I love him more than anything else and in his dream he shot me. He dreams of our children and our daughter's nose is wrong, our son's eyes. He knows he shouldn't be there. He can't wake up on his own."
He thinks about a dream, about his wife with a gun in her hand. The idea of it is a dagger to the heart. But this is not what he does; it's not what he can do. He will not be trapped in some stranger's mind to grow old and die.
"I really can't help you," he says.
Like all regular users of Somnacin, he no longer dreams. But in the space between the blackness of sleep and awakeness, when he is lying in bed with the smell of his wife's hair, he finds himself thinking about Mallorie Cobb, about loss, about the sharp angular lines of her grief.
"What do you think I should do?"
Saika turns, sleepily. Moonlight is bright on the line of her cheekbone, gleaming through her barely-open eyes. "I think you know," she says. "You always do."
He kept her phone number on his desk. The subconscious is a powerful thing.
"There’s a man," he says. "If you tell anyone I told you I’ll deny it. His name is Robert Fischer. He works out of California and he incepted his father once. Nobody knows what happened afterwards, but I think he's what you need, not me."

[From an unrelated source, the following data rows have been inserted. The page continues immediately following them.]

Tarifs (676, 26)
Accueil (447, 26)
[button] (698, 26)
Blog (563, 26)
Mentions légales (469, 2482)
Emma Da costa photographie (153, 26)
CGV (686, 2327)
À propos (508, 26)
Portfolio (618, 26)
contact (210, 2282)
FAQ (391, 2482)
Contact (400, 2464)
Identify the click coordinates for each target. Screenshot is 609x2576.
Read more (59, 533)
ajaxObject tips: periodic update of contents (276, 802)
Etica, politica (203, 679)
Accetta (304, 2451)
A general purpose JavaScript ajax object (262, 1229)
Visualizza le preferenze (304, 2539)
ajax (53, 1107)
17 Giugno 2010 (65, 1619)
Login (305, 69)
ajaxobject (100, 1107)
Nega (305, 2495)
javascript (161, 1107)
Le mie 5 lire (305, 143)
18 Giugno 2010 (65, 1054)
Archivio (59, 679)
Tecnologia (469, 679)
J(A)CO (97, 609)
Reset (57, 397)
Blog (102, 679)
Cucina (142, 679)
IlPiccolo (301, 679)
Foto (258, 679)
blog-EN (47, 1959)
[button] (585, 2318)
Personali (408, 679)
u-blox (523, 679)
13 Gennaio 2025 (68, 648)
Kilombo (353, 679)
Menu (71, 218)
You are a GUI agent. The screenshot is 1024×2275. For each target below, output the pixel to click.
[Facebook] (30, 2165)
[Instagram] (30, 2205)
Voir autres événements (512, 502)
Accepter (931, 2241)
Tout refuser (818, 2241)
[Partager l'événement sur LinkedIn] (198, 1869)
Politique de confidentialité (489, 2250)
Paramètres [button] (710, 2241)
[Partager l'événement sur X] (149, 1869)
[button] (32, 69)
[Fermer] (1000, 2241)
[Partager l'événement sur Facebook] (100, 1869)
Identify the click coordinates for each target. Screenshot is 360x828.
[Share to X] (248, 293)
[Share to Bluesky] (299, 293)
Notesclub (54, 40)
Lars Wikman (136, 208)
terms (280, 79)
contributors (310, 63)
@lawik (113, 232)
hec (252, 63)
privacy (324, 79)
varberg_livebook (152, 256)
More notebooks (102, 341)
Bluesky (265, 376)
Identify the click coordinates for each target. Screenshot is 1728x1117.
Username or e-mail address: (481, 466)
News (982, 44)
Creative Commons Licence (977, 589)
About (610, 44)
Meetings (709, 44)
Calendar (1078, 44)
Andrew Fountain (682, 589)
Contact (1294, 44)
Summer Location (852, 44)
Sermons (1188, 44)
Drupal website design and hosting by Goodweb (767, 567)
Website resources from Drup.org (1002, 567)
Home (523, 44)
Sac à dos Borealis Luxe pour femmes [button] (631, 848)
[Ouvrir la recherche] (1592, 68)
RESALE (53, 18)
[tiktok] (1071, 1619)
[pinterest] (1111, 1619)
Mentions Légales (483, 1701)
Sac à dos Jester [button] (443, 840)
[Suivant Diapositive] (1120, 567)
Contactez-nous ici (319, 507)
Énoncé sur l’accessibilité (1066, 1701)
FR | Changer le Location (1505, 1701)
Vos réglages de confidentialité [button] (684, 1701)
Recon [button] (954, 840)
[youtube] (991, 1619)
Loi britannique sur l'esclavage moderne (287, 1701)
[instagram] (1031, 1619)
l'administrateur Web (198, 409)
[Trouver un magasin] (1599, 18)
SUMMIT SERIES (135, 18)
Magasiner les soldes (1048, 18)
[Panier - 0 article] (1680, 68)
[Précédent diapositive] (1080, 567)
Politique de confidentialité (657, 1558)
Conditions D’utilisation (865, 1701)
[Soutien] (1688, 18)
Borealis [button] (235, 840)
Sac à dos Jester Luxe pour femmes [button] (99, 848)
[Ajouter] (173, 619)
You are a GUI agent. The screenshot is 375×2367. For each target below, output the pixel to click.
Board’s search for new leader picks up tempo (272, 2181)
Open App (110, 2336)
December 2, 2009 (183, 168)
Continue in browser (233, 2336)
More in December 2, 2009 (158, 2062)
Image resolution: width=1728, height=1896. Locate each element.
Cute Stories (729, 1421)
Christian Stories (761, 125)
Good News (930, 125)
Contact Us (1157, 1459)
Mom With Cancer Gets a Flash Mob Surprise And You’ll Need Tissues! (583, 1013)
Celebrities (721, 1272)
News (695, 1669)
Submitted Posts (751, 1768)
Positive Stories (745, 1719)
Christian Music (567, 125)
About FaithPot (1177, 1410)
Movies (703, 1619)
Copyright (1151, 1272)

Mal inhales sharply after incepted, but says, "Thank you, Mr. Saito."
"Please," he says, staring at his hands, "don't thank me." It is not humility that makes him say it.
Saika asks, "What did you do?"
He says, "I told her how to get into his head. It’s anyone's guess what happens next."
He hopes she does not get stuck but he has been doing this an awfully long time. You do not do this for as long as he does without picking up instincts.
Once, a long time ago, Saito met Dom Cobb in someone else's dream. He was a monster, a creeping terrifying monolith that ripped the dreamer apart.
Part of Saito cannot help thinking: maybe this is the universe catching up to you, Mr. Cobb.